If yes, this is your conversation hook. Spend a day on public transport, in a doctor's waiting room, or in a department store like Debenhams. Use your cute thing to ensnare passers-by. Baby twins are clearly a big win, but are obviously rarer and harder to find, steal or produce. Although their rarity does contribute to their awwwhhh-quota (although please do not dress them identically, even if this might make your task easier, as this may psychologically damage them and suppress the development of their distinct identities; not even a job with Clean Break or Safe Ground is worth that. And please don't dress up puppies either; that could alienate a number of potential networkees, and embarrass other dogs). Wave your cute things at passers by. Drop a cute little sock. Obviously struggle to get through doors. Be creative. Use any means legal and ethical to start a conversation. The cuter the baby/puppy, the easier this will be.

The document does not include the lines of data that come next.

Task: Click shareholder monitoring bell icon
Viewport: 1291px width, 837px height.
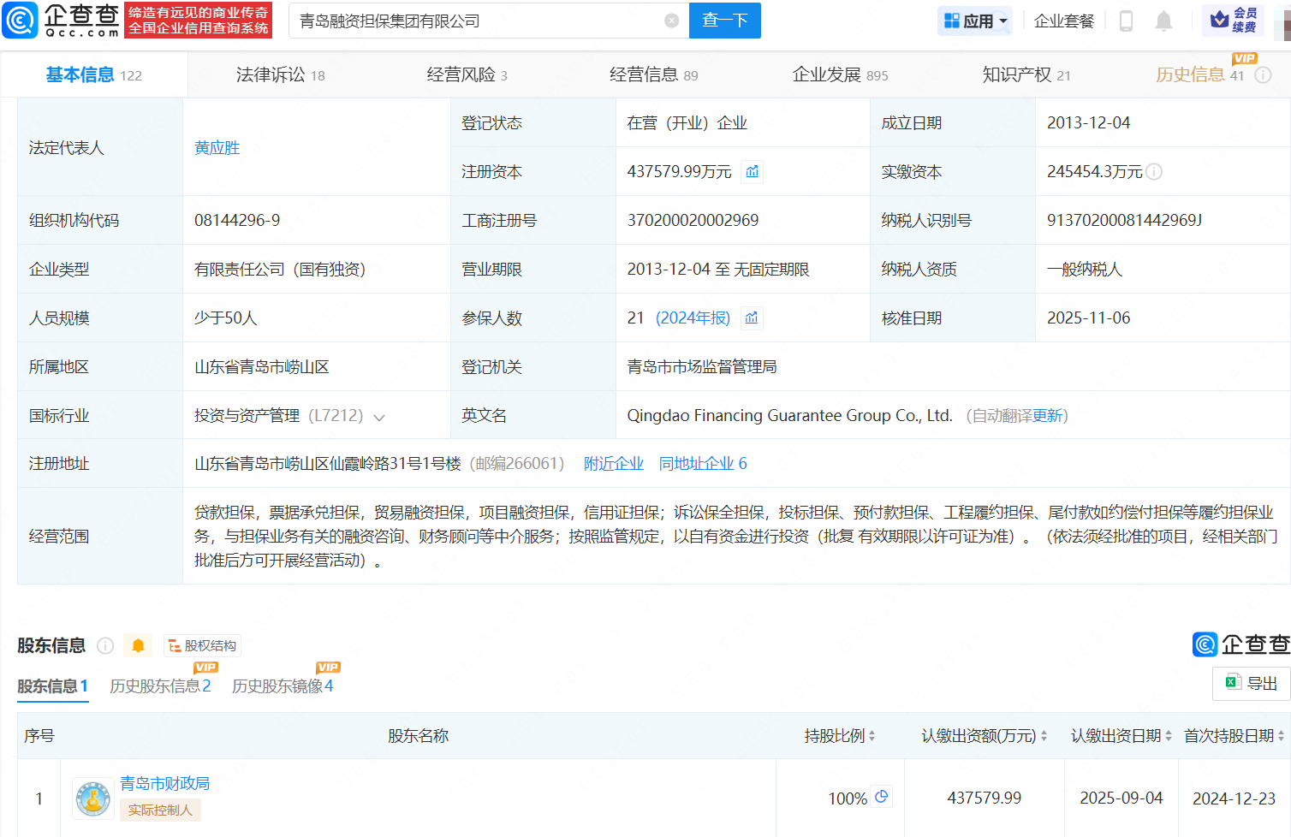Action: [x=138, y=645]
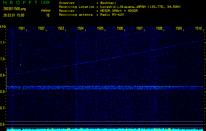
Task: Click the meteor count value 18
Action: point(48,15)
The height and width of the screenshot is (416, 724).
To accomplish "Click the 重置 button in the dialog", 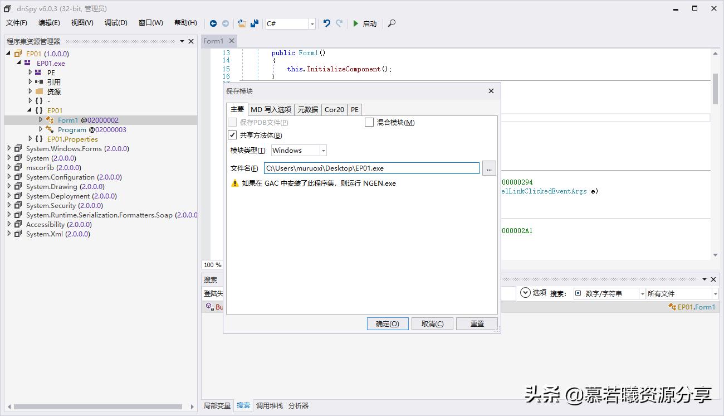I will click(x=476, y=323).
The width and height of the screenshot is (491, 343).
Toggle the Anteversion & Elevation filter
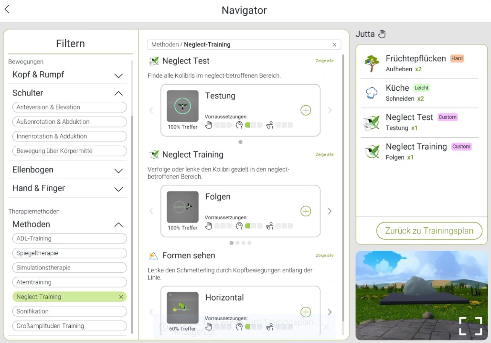point(69,107)
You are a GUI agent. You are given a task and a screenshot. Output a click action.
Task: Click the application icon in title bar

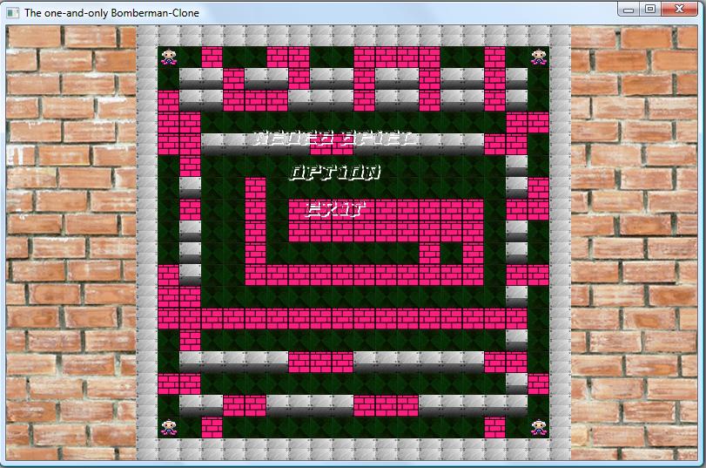point(13,12)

If no, have a little cry about the lack of cute things in your life. Have a little look at pictures of the Cutest Little Kitten in the World to cheer yourself up. Oh dear god, just look at it:
HOW ADORABLE IS THAT??? THE CAT IS IN THE JEANS! IN THEM!
Still, if you owned something that cute, you wouldn't want to go to work, would you?

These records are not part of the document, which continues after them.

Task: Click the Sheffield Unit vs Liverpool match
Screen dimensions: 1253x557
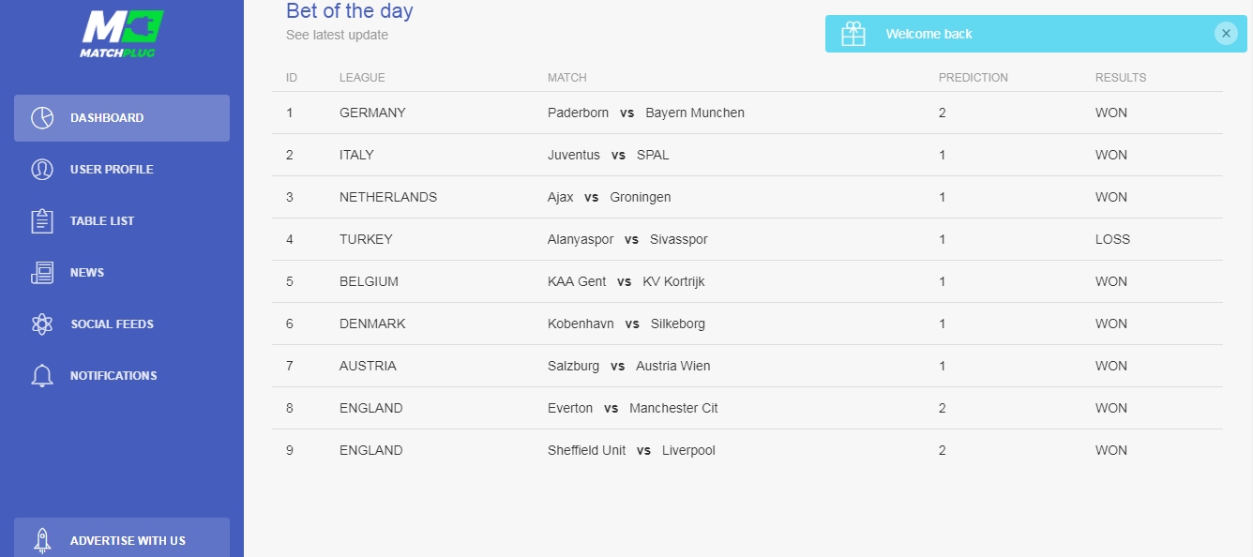Action: tap(631, 450)
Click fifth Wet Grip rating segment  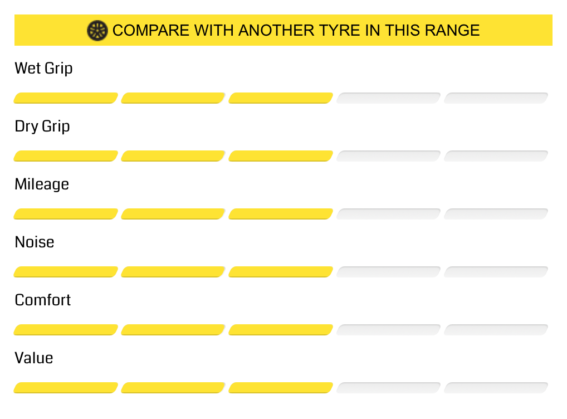click(x=496, y=98)
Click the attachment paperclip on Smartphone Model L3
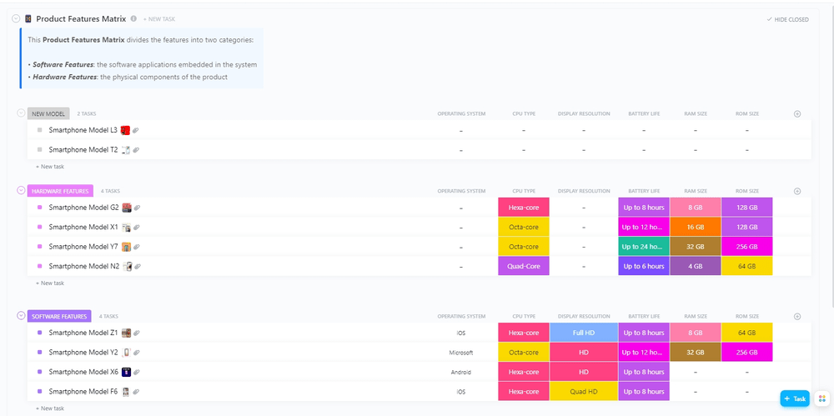The height and width of the screenshot is (416, 834). (136, 131)
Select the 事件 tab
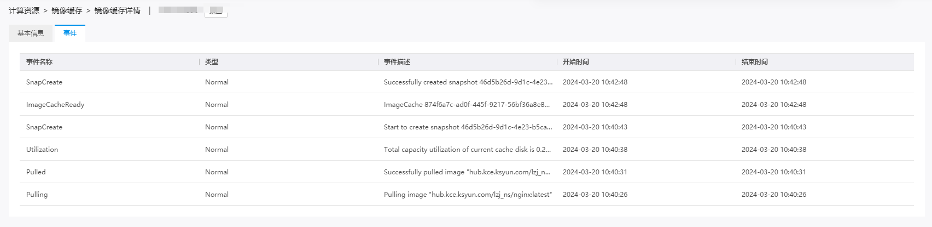 pyautogui.click(x=70, y=33)
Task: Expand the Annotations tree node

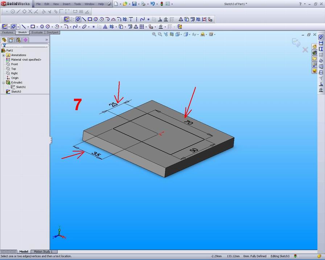Action: (x=3, y=55)
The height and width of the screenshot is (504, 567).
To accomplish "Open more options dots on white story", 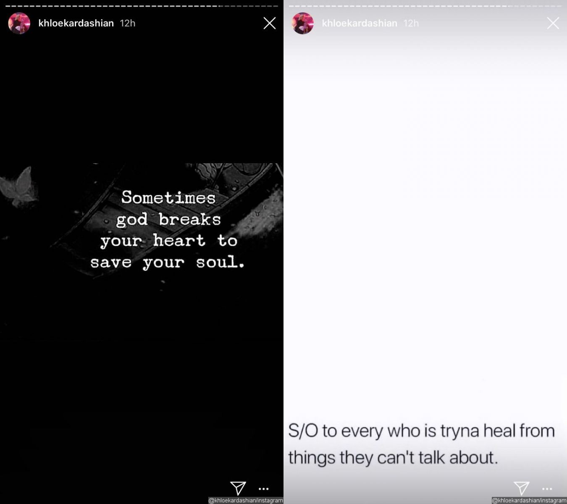I will click(547, 489).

Anyway, once you've got over the lack of puppies and kittens in your life, it's time to re-group and re-focus on how to NETWORK LIKE A PRO. So, you've got no baby to steal. Fine, you'll just have to strike up conversations with people who do. When getting onto a carriage on the underground, have a quick scour of the existing passengers. Does anyone have a baby? If not, Plan B: is anyone reading a book you've read? Or is there an old lady who's gagging for a chat about her grandchildren? You never know - one of them might be a passionate philanthropist looking for young people who need a cash-injection to their arts projects. Or a policy-maker who'd love to read your MA thesis. YOU JUST DON'T KNOW 'til you ask them what they're knitting. Go on, bite the bullet!

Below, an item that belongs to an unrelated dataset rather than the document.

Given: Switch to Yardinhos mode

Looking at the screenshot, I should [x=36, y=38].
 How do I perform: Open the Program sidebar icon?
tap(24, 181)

So, you've gone for Plan A and you're sitting next to a baby. Where do you go next? Try something like, 'I wish the kids I teach were this well-behaved'. Or: 'I know this is a bit of a random question, but do you know a good children's toy shop where they sell cheap juggling balls?' Filled with curiosity they'll then ask why, and you can explain, 'Well, in my last Drama workshop with drug addicts in Hammersmith, someone threw mine a bit hard and they burst'. And Bob is your proverbial uncle. Bish bash bosh. Conversation OPENED. And if they look at you like you're crazy, rather than putting you in touch with all their friends and relatives who would be really interested in what you do and pocketing your business card, get off at the next stop. And go looking for the next puppy you can stroke (that is in no way a euphemism).
DISCLAIMER: If you are the lovely man I met in Debenhams yesterday, with the baby with the big blue eyes, to whom I gave my business card and am genuinely interested in your work, I promise it was not all part of my plan for world domination. You were my muse, not a pawn in my great big networking chess game. I genuinely thought your baby was cute! I promise!